10. I cannot find my template in your gallery. Can you create it for me like Biological Conservation?

Sure. You can request any template and we'll have it setup within a few days. You can find the request box in Journal Gallery on the right side bar under the heading, "Couldn't find the format you were looking for like Biological Conservation?”

11. What is the output that I would get after using Biological Conservation?

After writing your paper autoformatting in Biological Conservation, you can download it in multiple formats, viz., PDF, Docx, and LaTeX.

12. Is Biological Conservation's impact factor high enough that I should try publishing my article there?

To be honest, the answer is no. The impact factor is one of the many elements that determine the quality of a journal. Few of these factors include review board, rejection rates, frequency of inclusion in indexes, and Eigenfactor. You need to assess all these factors before you make your final call.

13. What is Sherpa RoMEO Archiving Policy for Biological Conservation?

SHERPA/RoMEO Database

We extracted this data from Sherpa Romeo to help researchers understand the access level of this journal in accordance with the Sherpa Romeo Archiving Policy for Biological Conservation.
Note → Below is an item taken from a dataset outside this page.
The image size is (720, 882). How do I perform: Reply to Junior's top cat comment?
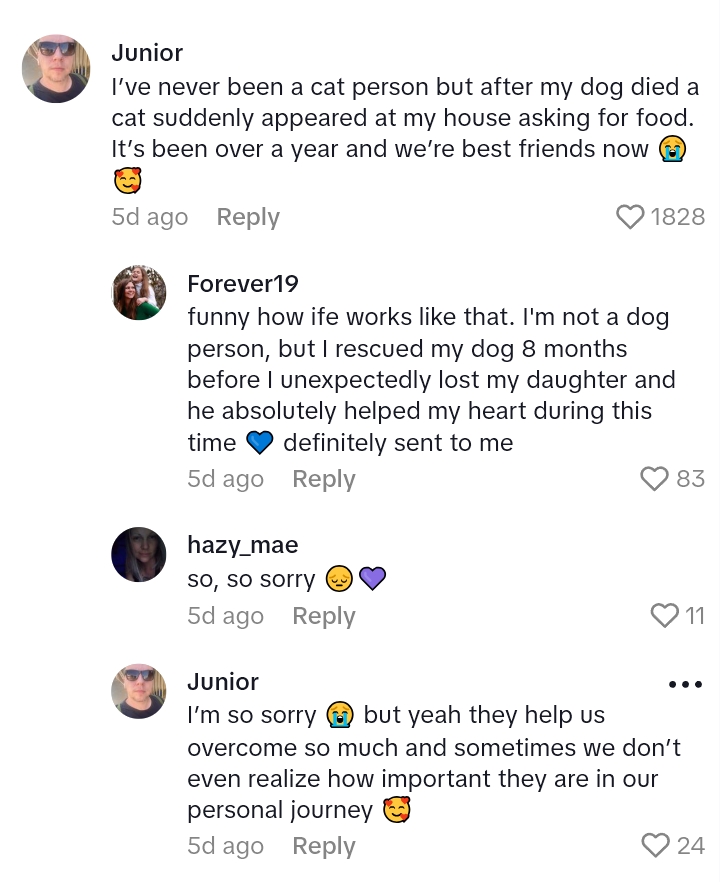248,217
The table below indicates the level of access a journal has as per Sherpa Romeo's archiving policy.

RoMEO Colour Archiving policy
Green Can archive pre-print and post-print or publisher's version/PDF
Blue Can archive post-print (ie final draft post-refereeing) or publisher's version/PDF
Yellow Can archive pre-print (ie pre-refereeing)
White Archiving not formally supported
FYI:
  1. Pre-prints as being the version of the paper before peer review and
  2. Post-prints as being the version of the paper after peer-review, with revisions having been made.

14. What are the most common citation types In Biological Conservation?

The 5 most common citation types in order of usage for Biological Conservation are:.

S. No. Citation Style Type
1. Author Year
2. Numbered
3. Numbered (Superscripted)
4. Author Year (Cited Pages)
5. Footnote

15. How do I submit my article to the Biological Conservation?

It is possible to find the Word template for any journal on Google. However, why use a template when you can write your entire manuscript on SciSpace , auto format it as per Biological Conservation's guidelines and download the same in Word, PDF and LaTeX formats? Give us a try!.

16. Can I download Biological Conservation in Endnote format?

Yes, SciSpace provides this functionality. After signing up, you would need to import your existing references from Word or Bib file to SciSpace. Then SciSpace would allow you to download your references in Biological Conservation Endnote style according to Elsevier guidelines.